**PROVIDED RECORDS:**
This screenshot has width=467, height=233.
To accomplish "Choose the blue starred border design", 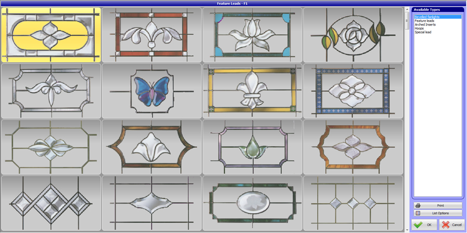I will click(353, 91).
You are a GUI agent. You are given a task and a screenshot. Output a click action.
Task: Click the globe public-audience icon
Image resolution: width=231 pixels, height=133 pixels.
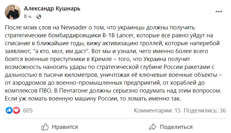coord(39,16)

**HOW TO COMPLETE THIS TASK:** Wherever the word "screenshot" appears in the entries above, copy that whole line.

**OUTPUT OF THE TASK:**
This screenshot has width=467, height=233.
You are a GUI agent. You are given a task and a screenshot. Output a click action.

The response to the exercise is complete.